Using the stored procedure proc_MSS_GetNextCrawlBatch (in the Crawl Store DB), each Crawl Component involved with the crawl will then pull a sub-set of links from the MSSCrawlQueue and attempt to retrieve each link from the WFE.

 

 

At this point, SharePoint Search and FAST Search for SharePoint 2010 deviate on how each processes the gathered items into an index.

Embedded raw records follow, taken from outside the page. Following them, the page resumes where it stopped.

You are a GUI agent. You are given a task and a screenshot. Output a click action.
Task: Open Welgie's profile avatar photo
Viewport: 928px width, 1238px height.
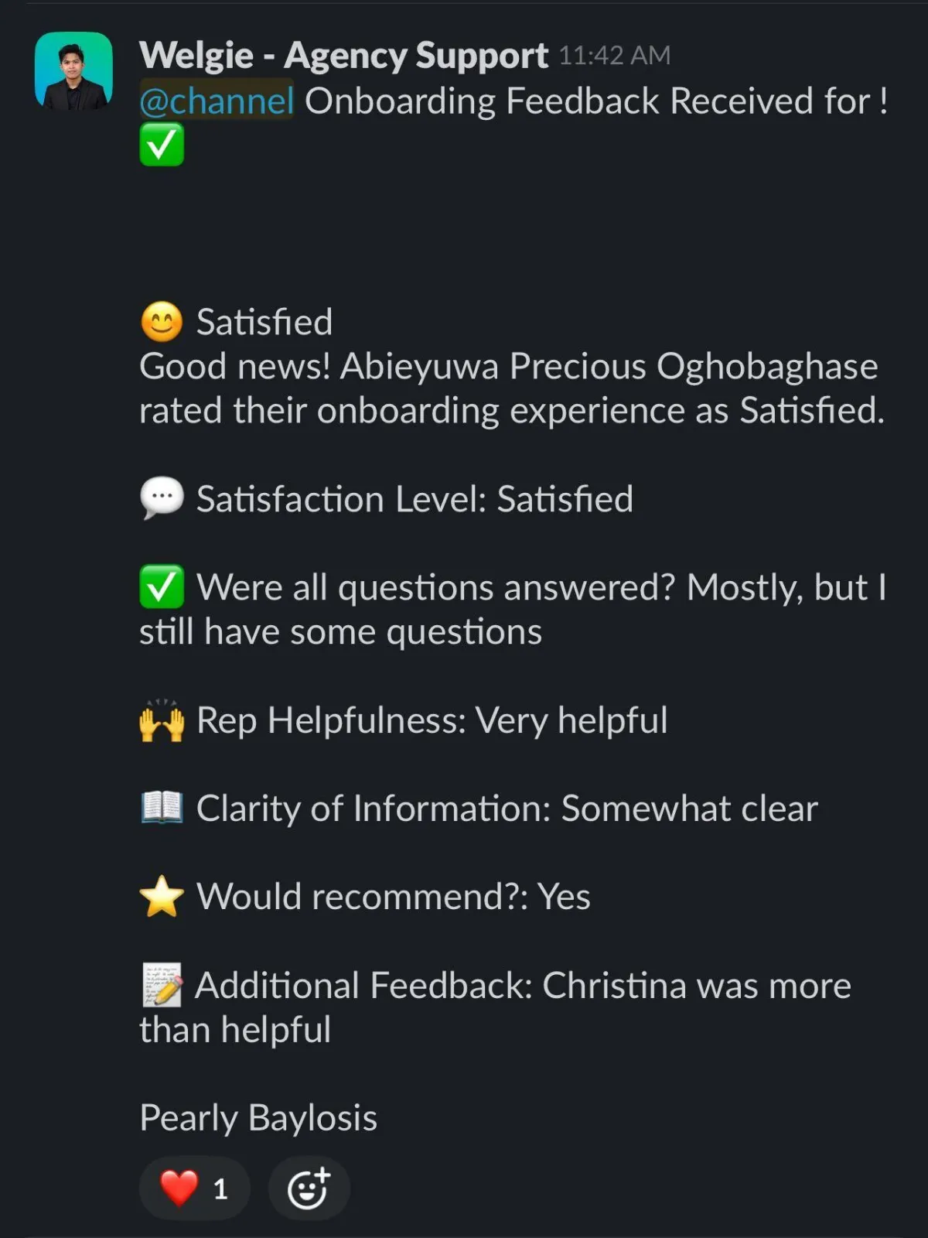pos(73,70)
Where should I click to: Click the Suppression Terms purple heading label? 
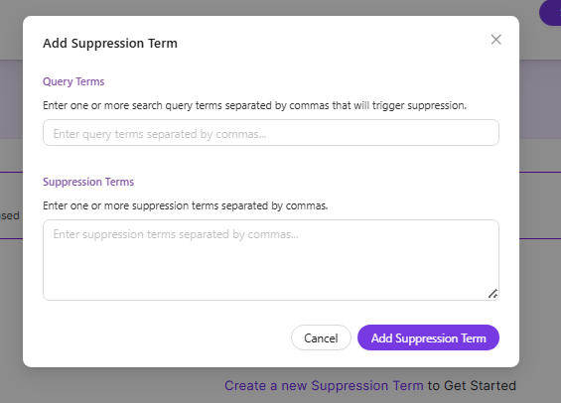click(88, 182)
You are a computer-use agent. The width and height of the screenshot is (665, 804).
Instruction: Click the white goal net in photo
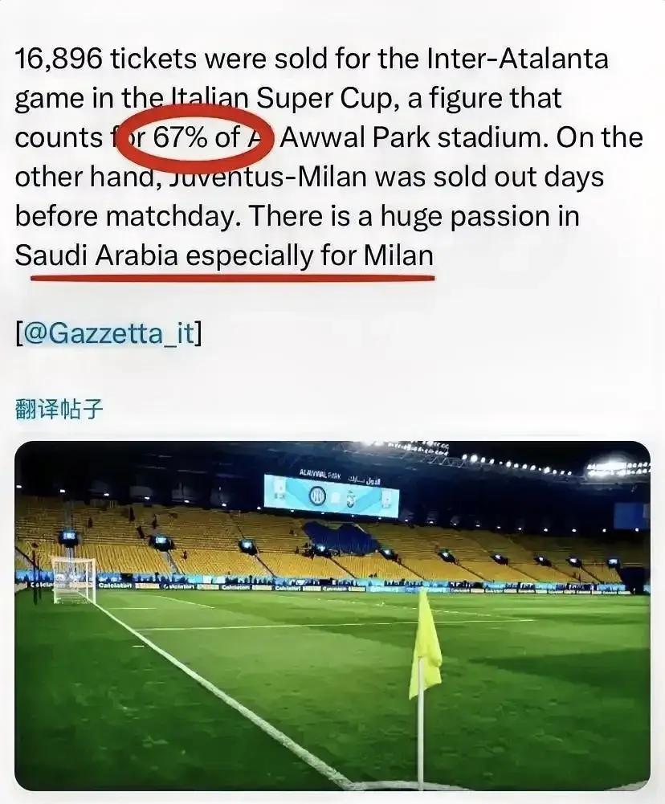[x=74, y=580]
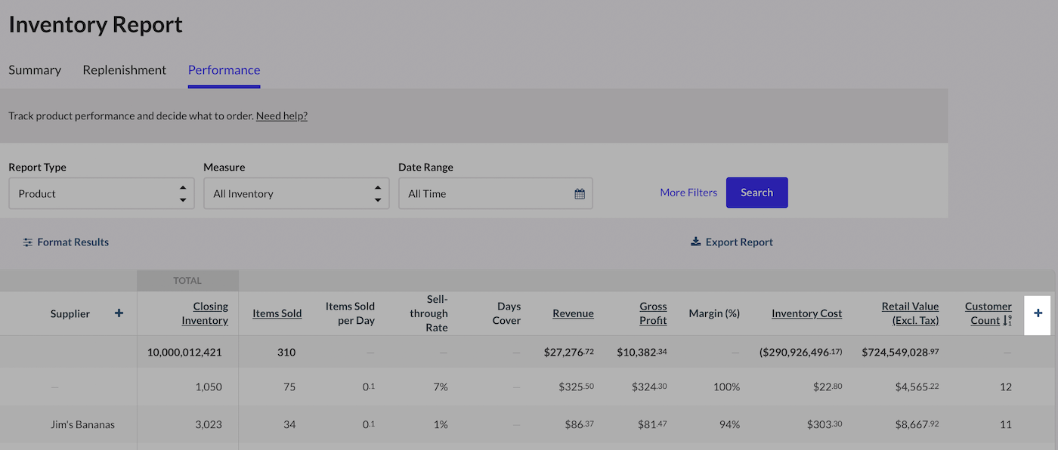Viewport: 1058px width, 450px height.
Task: Switch to the Replenishment tab
Action: pos(124,70)
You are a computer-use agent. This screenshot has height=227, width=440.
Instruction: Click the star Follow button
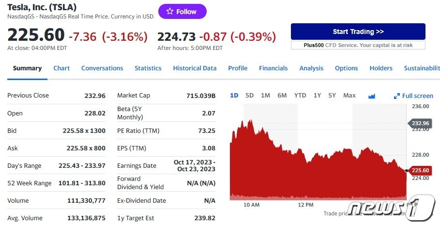point(182,12)
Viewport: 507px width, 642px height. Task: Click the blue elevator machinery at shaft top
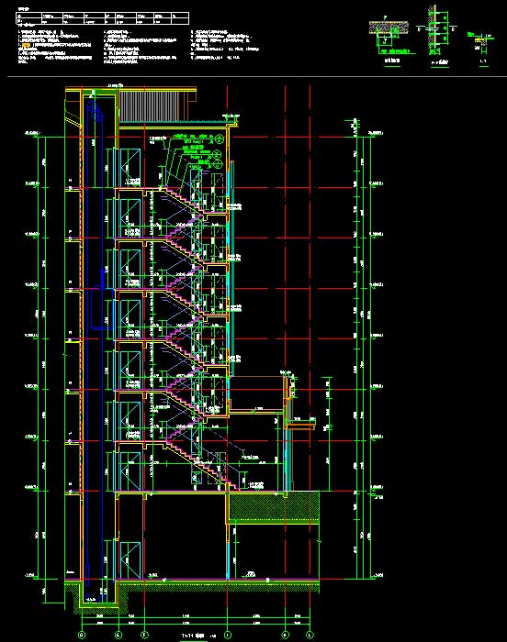(95, 111)
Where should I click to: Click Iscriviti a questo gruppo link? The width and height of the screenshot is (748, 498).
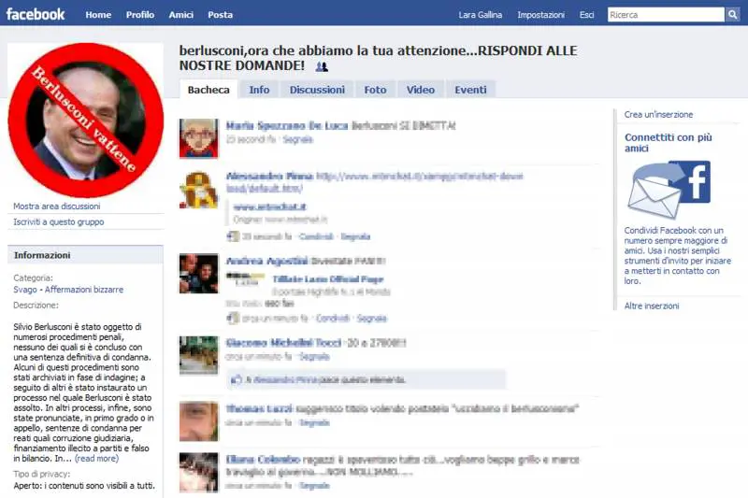click(59, 222)
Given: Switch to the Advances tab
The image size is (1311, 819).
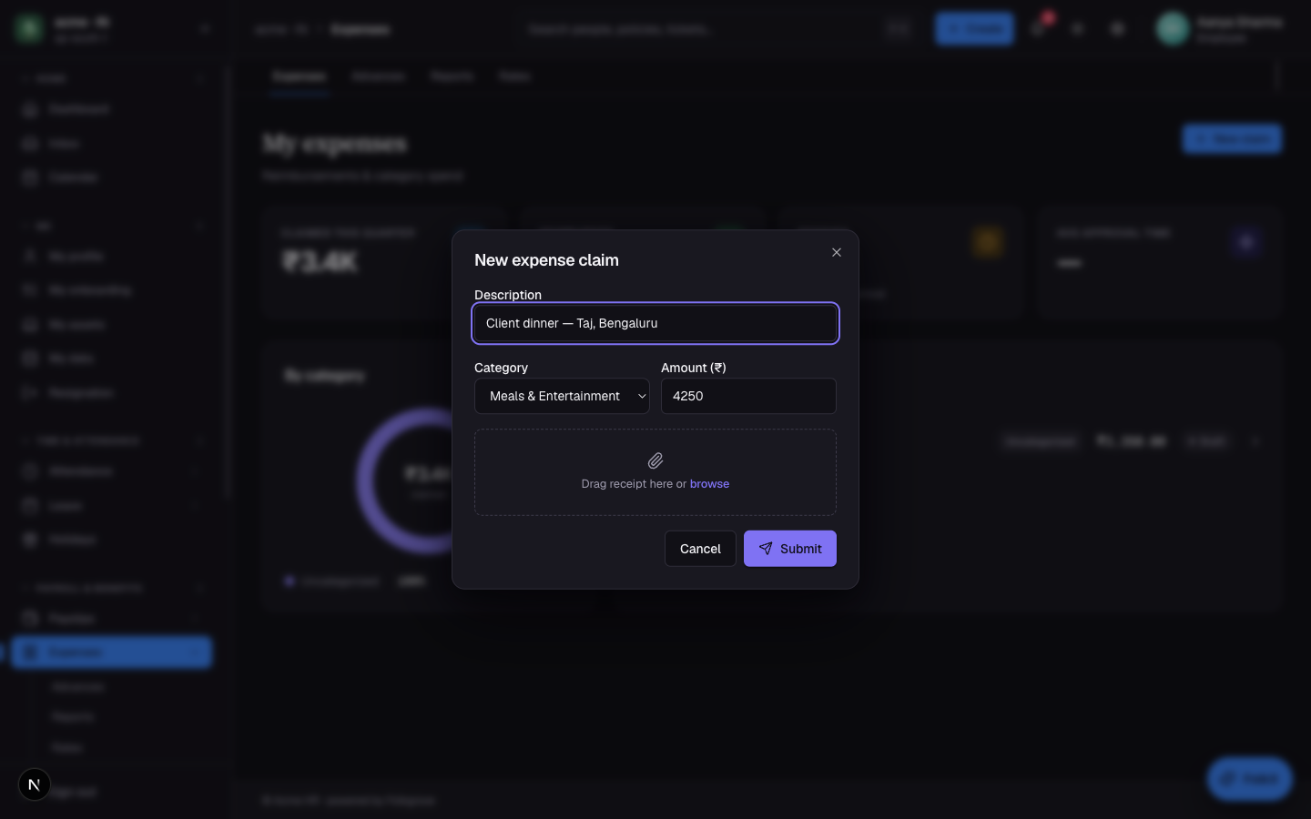Looking at the screenshot, I should pos(378,76).
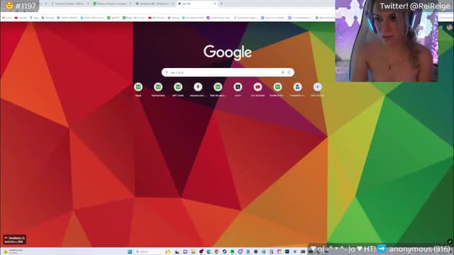Screen dimensions: 454x255
Task: Click the Google Lens camera icon
Action: tap(289, 72)
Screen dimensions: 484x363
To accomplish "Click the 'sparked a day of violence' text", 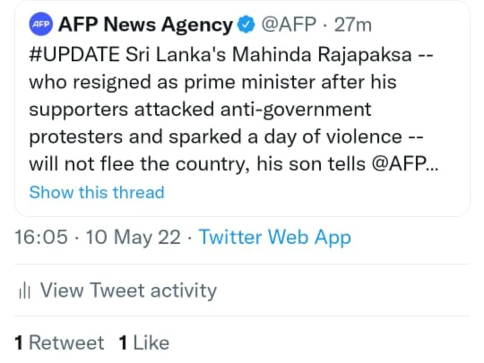I will click(285, 137).
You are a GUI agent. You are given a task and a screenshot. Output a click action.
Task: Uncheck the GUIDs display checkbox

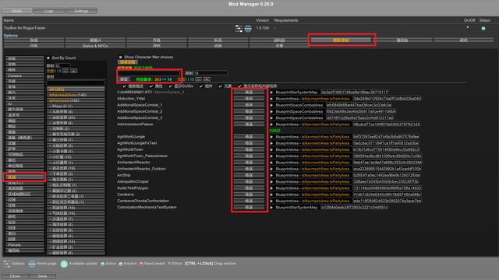tap(171, 86)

  • For SharePoint Search, the items are filtered by iFilters within the mssdmn.exe process, which then passes filtered chunks back to the Gathering Manager. The Gathering Manager then leverages additional plug-ins to capture item ACLs, populate the Property Store, create the Full Text Index files, and prorogate the Full Text Index changes to the Query Components where they will be merged into the existing index
  • For FAST Search for SP2010, the FAST Content Plug-in, which runs in the Gathering Manager, creates batches from the gathered items. This plug-in then “feeds” the batches to the FAST Search pipeline via the FAST Content Distributor where the items are filtered and processed into the final end product as an index
    • The term “batch” here refers to the collection (created by the FAST Content Plug-in) of items that were retrieved by the gathering process
      • The Performance Monitor counters such as Batches Ready, Batches Open, and so on refer to these batches
      • By default, the FAST Content Plug-in will create batches of 100 items/documents or 10MB (whichever threshold is reached first)
    • It’s also worth noting that batches submitted to FAST Search are different than the batches of items pulled from the MSSCrawlQueue. In other words, these two uses of “batch” are completely unrelated and an unfortunate use of the same word in different contexts

In either case, as the gathered items are processed and indexed, the Gathering Manager updates the MSSCrawlUrl table with the links that were crawled.